Policja Terytorium Północnego w Australii prowadzi śledztwo po tym, jak 27-letni mężczyzna uciekł z obozu kwarantannowego Howard Springs.
Według policji, przejeżdżający kierowca zauważył mężczyznę wspinającego się po ogrodzeniu obiektu.
Policja szukała zbiega przez całą noc, zanim znalazła go tuż przed północą. Mężczyzna został odesłany do Howard Springs, gdzie przeszedł test PCR. Od tego czasu uzyskał negatywny wynik testu na COVID-19. Policja nadal prowadzi śledztwo, starając się ustalić kto był zaangażowany w odebranie mężczyzny poza placówką internowania cowidowego
Policja prowi każdego, kto był świadkiem incydentu lub ma jakiekolwiek informacje, które mogłyby pomóc, o skontaktowanie się z nią
Ucieczka mężczyzny następuje, gdy NT nadal boryka się z największą jak dotąd epidemią COVID, w której wykryto 52 przypadki . Incydent nie jest pierwszym przypadkiem ucieczki osoby z obozu kwarantanny w Howard Springs.

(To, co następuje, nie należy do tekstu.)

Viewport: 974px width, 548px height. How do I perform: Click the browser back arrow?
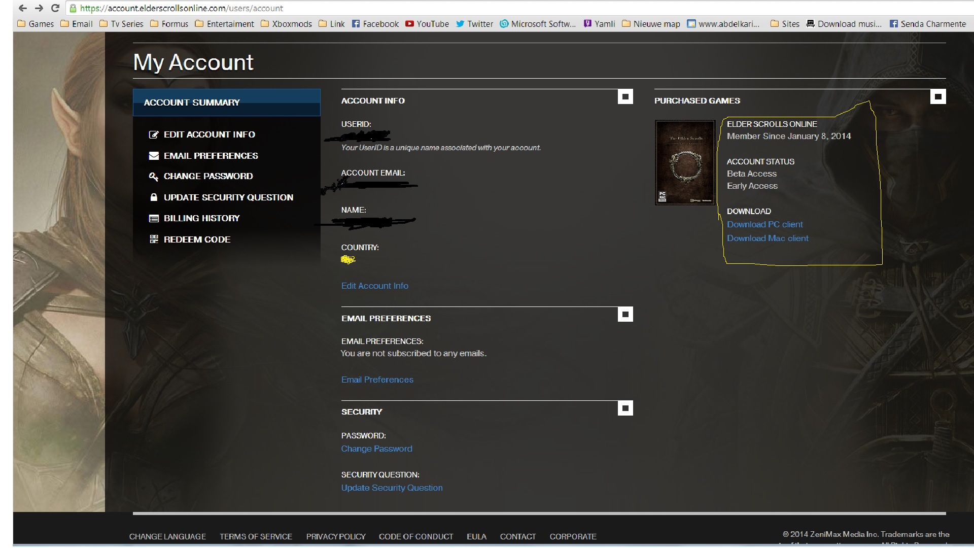(22, 8)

W środę rano czasu australijskiego tamtejsza policja schwytała trzech nastolatków, którzy wspięli się po ogrodzeniu obozu przymusowej kwarantanny Howard Springs i zbiegli.
Nastolatkowie mają odpowiednio 15, 16 i 17 lat. Nie chorowali, mieli negatywne wyniki testów na obecność koronawirusa, lecz byli przetrzymywani w Centrum Narodowej Odporności Howard Springs ze względu na kontakt z zakażonymi.

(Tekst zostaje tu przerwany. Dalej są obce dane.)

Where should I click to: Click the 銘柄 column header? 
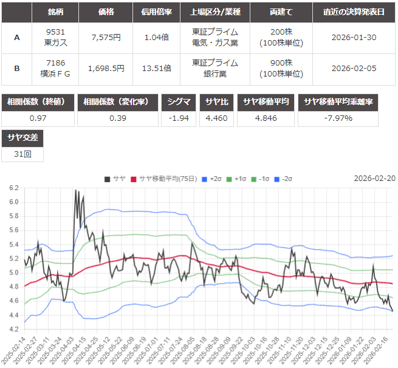point(55,12)
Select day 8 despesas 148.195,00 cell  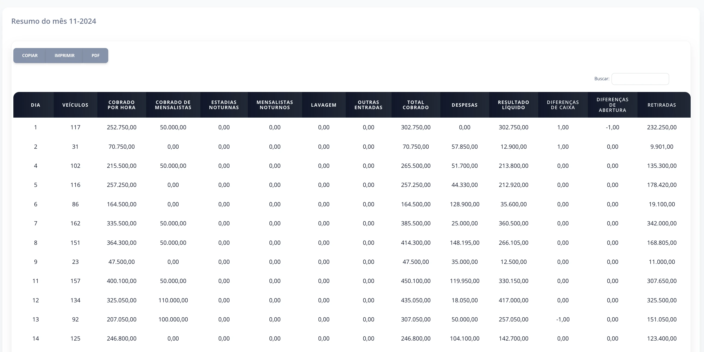[x=465, y=243]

W środę rano cała trójka została aresztowana po pieszym pościgu na obrzeżach Palmerston. Po tym jak zostali ujęci, policjanci gorączkowo upewniali się, czy nie mieli kontaktu z okolicznymi mieszkańcami.
– Zagrożenie dla zdrowia społeczności było bardzo niskie, co daje powody do pocieszenia – uspokajał opinię publiczną Michael Gunner z regionalnego rządu. – Ale nie ma absolutnie żadnego usprawiedliwienia dla działań tej trójki dzisiejszego ranka – dodał.
W obozie przetrzymywani są ludzie z pozytywnymi wynikami testów na covid-19 z regionu Katherine, a także podróżni powracający drogą lotniczą do kraju.
Gunner przyznał, iż przymusowa izolacja okazała się „dość trudna dla niektórych osób przyzwyczajonych do bycia blisko rodziny i społeczności”. Dodał, że schwytani nastolatkowie prawdopodobnie z powodu swojego zuchwałego wyczynu będą musieli przebywać w obozie dłużej.
Policja zapewnia, że wkrótce zwiększy się zasięg kamer monitorujących ogrodzenie. Poinformowała także, że za naruszenia poleceń władz sanitarnych w obozie nałożone zostały dotychczas grzywny w łącznej wysokości ponad 5 tysięcy dolarów amerykańskich.